Adipokines, including leptin and adiponectin, are adipocyte-derived hormones involved in energy homeostasis and metabolism. Leptin reflects adipose triglyceride stores and regulates central energy balance; it is generally elevated in obesity and varies by ethnicity. Numerous studies report positive associations between cord leptin and birth weight, and maternal characteristics such as obesity, smoking, and glycemia associate with higher cord leptin. Adiponectin mediates communication between adipose tissue and metabolic organs, promoting insulin sensitivity and suppressing gluconeogenesis in adults; lower adult adiponectin relates to adverse metabolic profiles and varies by ethnicity. Prenatal exposures (maternal obesity, GDM) have been linked to higher cord adiponectin; cord adiponectin correlates positively with leptin, fetal growth, and birthweight, and is higher in fetuses than adults. Increased abdominal adiposity (AA), particularly visceral compartments, is an independent risk factor for adverse cardiometabolic outcomes; South Asians exhibit greater abdominal obesity and insulin resistance. Prior work in the GUSTO cohort demonstrated ethnic differences in neonatal abdominal adipose tissue (AAT) distribution, with higher abdominal subcutaneous fat among Indian neonates despite lower birthweight. While cord leptin and adiponectin have been associated with overall newborn adiposity by anthropometry, few studies have assessed MRI-quantified AA in early infancy. Research questions: (1) What maternal and fetal factors determine cord blood leptin and adiponectin concentrations in Asian neonates? (2) How are cord leptin and adiponectin associated with neonatal adiposity and abdominal fat distribution measured by MRI in early infancy? Understanding these determinants and associations may illuminate early-life pathways influencing abdominal fat accumulation and later metabolic risk.

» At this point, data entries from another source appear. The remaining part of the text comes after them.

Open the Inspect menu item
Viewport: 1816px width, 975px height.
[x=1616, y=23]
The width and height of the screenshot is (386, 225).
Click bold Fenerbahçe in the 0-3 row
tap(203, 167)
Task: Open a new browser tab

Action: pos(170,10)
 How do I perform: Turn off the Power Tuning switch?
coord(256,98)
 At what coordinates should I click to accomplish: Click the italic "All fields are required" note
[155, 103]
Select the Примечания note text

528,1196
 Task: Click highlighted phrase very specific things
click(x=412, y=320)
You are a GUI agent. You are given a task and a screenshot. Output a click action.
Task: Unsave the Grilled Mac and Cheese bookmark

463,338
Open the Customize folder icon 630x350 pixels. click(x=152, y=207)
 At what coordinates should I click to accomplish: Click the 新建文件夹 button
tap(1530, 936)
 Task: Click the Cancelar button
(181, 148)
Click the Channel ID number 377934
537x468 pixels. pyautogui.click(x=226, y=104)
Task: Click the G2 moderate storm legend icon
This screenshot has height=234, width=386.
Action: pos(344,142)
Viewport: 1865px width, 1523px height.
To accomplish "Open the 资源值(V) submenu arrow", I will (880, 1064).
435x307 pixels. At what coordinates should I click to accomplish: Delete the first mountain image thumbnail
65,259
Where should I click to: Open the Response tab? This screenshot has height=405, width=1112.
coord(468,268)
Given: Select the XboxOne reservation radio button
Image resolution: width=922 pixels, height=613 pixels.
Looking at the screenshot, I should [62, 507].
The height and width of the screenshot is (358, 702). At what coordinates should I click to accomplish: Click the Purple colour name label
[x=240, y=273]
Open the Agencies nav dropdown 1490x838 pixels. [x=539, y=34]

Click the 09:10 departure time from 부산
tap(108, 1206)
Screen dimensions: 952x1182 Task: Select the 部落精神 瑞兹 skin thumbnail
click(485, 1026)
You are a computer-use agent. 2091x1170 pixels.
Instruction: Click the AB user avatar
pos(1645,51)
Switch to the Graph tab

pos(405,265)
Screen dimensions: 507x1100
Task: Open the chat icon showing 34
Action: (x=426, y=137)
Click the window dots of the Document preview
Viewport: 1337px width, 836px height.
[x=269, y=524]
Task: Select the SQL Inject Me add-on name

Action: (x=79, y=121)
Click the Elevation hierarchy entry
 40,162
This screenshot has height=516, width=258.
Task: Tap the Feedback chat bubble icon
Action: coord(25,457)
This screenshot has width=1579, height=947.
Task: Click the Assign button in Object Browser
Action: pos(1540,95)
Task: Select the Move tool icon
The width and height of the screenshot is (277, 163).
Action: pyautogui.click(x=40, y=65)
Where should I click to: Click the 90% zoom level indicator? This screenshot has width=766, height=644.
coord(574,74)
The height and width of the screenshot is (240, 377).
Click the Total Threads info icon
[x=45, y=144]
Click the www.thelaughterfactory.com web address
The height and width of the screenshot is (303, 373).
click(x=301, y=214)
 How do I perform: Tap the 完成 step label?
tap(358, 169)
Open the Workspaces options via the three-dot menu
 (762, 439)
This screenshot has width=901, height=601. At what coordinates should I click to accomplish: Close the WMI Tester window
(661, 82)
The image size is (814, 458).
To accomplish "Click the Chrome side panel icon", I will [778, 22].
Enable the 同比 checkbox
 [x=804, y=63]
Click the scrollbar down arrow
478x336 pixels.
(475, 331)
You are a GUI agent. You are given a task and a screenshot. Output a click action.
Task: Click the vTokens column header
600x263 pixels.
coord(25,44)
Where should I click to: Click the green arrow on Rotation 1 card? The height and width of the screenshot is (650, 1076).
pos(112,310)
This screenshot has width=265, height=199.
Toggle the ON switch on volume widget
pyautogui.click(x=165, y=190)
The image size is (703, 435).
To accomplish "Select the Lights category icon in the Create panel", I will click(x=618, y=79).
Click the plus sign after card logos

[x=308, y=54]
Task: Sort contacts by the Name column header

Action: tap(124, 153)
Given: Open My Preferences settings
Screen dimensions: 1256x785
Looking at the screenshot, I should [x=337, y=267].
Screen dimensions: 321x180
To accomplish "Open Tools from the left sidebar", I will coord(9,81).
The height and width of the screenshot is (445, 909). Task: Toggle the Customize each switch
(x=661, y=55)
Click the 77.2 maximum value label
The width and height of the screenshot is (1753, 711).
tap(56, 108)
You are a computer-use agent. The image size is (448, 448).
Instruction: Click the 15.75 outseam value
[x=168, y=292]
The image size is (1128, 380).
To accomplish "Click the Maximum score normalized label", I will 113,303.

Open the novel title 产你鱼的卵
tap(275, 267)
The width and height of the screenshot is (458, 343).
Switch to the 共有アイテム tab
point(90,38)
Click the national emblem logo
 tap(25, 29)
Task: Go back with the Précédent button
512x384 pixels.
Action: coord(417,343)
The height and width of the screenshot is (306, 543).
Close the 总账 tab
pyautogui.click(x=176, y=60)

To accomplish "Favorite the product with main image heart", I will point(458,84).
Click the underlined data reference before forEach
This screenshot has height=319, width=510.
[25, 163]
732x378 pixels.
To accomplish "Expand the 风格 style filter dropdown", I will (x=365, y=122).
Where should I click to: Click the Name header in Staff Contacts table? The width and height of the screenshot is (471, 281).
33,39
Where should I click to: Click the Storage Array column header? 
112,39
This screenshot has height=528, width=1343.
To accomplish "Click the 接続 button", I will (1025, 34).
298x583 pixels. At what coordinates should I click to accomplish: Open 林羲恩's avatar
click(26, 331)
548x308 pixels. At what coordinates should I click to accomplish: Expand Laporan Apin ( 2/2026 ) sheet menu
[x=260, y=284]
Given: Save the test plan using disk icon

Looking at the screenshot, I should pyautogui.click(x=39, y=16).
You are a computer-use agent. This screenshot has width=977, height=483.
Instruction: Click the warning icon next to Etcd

Prior literature indicates: (a) Cord leptin positively associates with birth size and predicts infancy weight gain; maternal obesity, smoking, and higher glycemia elevate cord leptin. (b) Adult adiponectin is inversely related to adiposity and insulin resistance, with ethnic differences, yet fetal/cord adiponectin is higher than adult levels and positively correlates with fetal growth, birthweight, and cord leptin. (c) Maternal adiponectin appears inversely associated with offspring birth weight and adiposity, while high fetal adiponectin may enhance insulin’s growth-promoting effects; animal studies show fetal adiponectin enhances fetal fat deposition, particularly in maternal obesity. (d) Increased abdominal adiposity, especially visceral fat, predicts cardiometabolic risk in youth and adults; South Asians show greater abdominal obesity at similar BMI. (e) Few studies have examined neonatal abdominal fat compartments by MRI in relation to cord adipokines, representing a gap this study addresses.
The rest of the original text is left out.